What the task asks: In the article about Intel Security's partner program, what change did the company announce to discounts for renewed business?

Extract:
##############################
At this year's Intel Security Channel Press Summit in Lisbon the security behemoth laid clear its ambitions to boost its partners' profits.
Acknowledging that many of its resellers have not been reaping the margins it expected them to, the US giant announced a series of updates to its partner programme, designed to address this issue of profitability.
A number of changes were announced, including removing tiered pricing, upping discounts for renewed business from five to 10 per cent and basing MDF strategies on ROI data.
This is not the first time Intel Security – formerly known as McAfee – has amended its channel programme, with it introducing a new partner programme on 1 January which it claimed was designed to boost the services opportunity for its partners.
Andy Woolford, vice president of sales at Intel Security partner Herjavec, said the latest changes to the programme are a "step in the right direction".
"It's good because they have started to listen to the partners much better," he said. "I have dealt with McAfee from the outside over the last seven or eight years and a lot of value has grown over that period. I have seen it [the partner programme] mature over the last year and this new programme is actually very good."
But Woolford did concede that Intel Security's partner programme had issues in the past.
"Previously, nothing supported the channel in the way the programme was written. There was a lot of ambiguity in certain rules and policies, whereas now it's black and white – it's clear. They have defined six rules of engagement and the partner programme has kind of matured and grown up, outside them just being an anti-virus vendor," he said.
##############################
The data:

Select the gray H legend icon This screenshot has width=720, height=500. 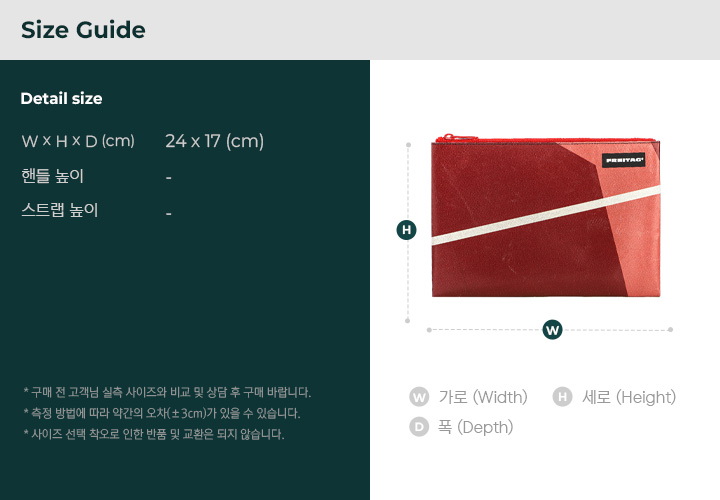[562, 397]
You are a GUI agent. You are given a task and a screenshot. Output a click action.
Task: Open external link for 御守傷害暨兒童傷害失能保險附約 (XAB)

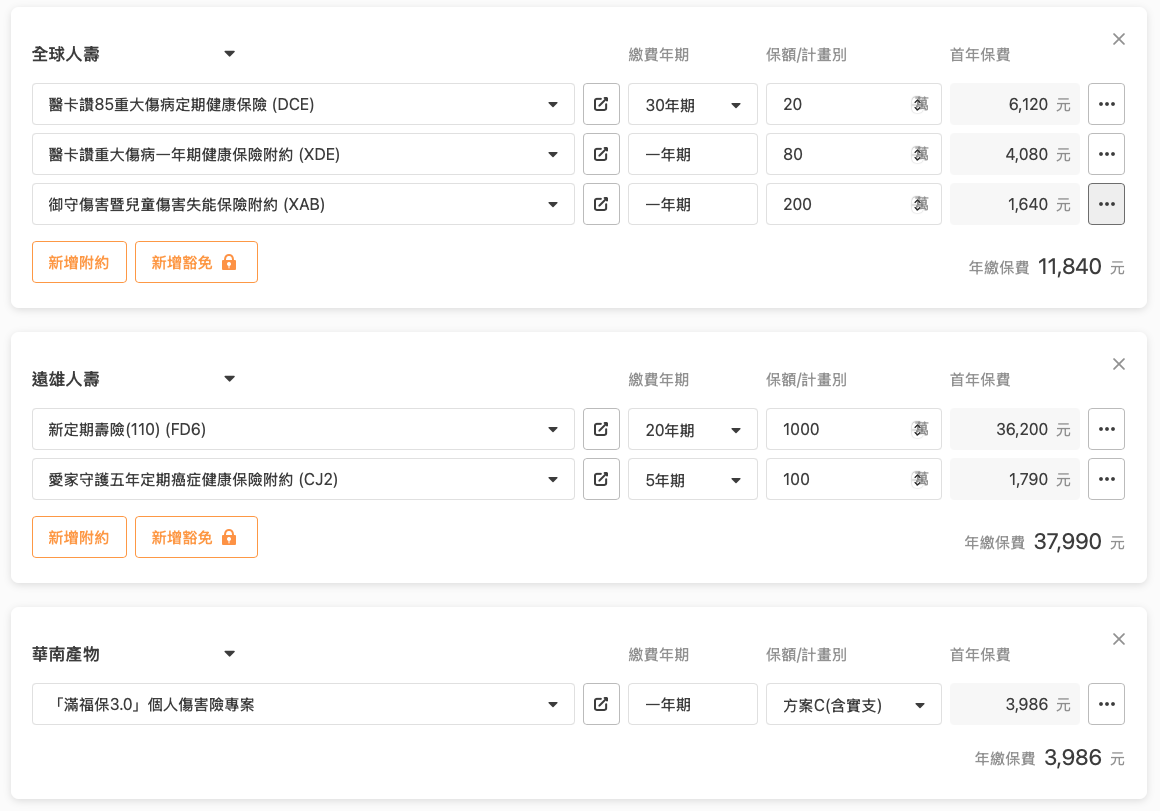point(601,204)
##############################
Written solution: It raised them from five to 10 percent.